Objetivos:
1. Segundo o excerto, em quantos países tinha representação a empresa da Messa?
2. Transcreva do excerto o trecho que vai de "Digo que falhámos" até "da Internet ubíqua?".

Excerto do documento:
Outro caso é o da Messa, uma máquina de escrever electrónica [numa altura em que a generalidade das máquinas era mecânica]. A empresa tinha representação em sessenta e tal países. Se tivessem lançado aquela máquina de escrever… Mas a empresa estava falida, intervencionada pelo Estado, e os decisores não conheciam as novas tecnologias. A indecisão acabou por levar a que a empresa acabasse por fechar.
Digo que falhámos essas oportunidades, mas se calhar não podíamos ter deixado de falhar. Naquela altura, a Coreia do Sul tinha um perfil um pouco parecido com o nosso. E transformou-se numa grande potência da electrónica.
 
Estamos em condições de aproveitar esta nova vaga tecnológica, das aplicações, dos smartphones, da Internet ubíqua?
Temos alguns trunfos. O primeiro é que nas gerações novas recuperámos o atraso na formação. Ao mesmo tempo, há uma nova camada empresarial que conhece mundo. Por outro lado, há muitos projectos de investigação e desenvolvimento que estão a chegar ao mercado agora. O QREN [Quadro de Referência Estratégica Nacional, que aplica fundos comunitários] começou em 2007. Os projectos demoram três, quatro anos, mas ir do resultado do projecto até ao mercado demora sempre algum tempo. A maioria dos projectos poderá chegar agora ao mercado.
 
Quais os obstáculos a que esses projectos cheguem ao mercado?
Falta de capacidade financeira das empresas e falta de disponibilidade da banca. Receio que, com a crise e o desemprego, o Governo ceda à pressão e ande a esbanjar dinheiro em estágios, o que resolve o problema no imediato, mas não cria emprego sustentável.

Extrato dos dados:

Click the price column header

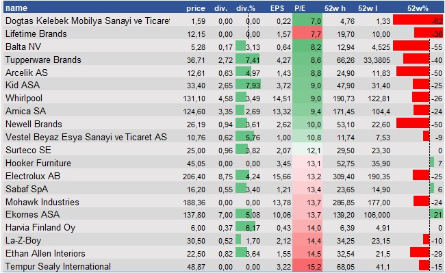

Respostas por tarefa:
1. Em sessenta e tal países.

2.
Digo que falhámos essas oportunidades, mas se calhar não podíamos ter deixado de falhar. Naquela altura, a Coreia do Sul tinha um perfil um pouco parecido com o nosso. E transformou-se numa grande potência da electrónica.
 
Estamos em condições de aproveitar esta nova vaga tecnológica, das aplicações, dos smartphones, da Internet ubíqua?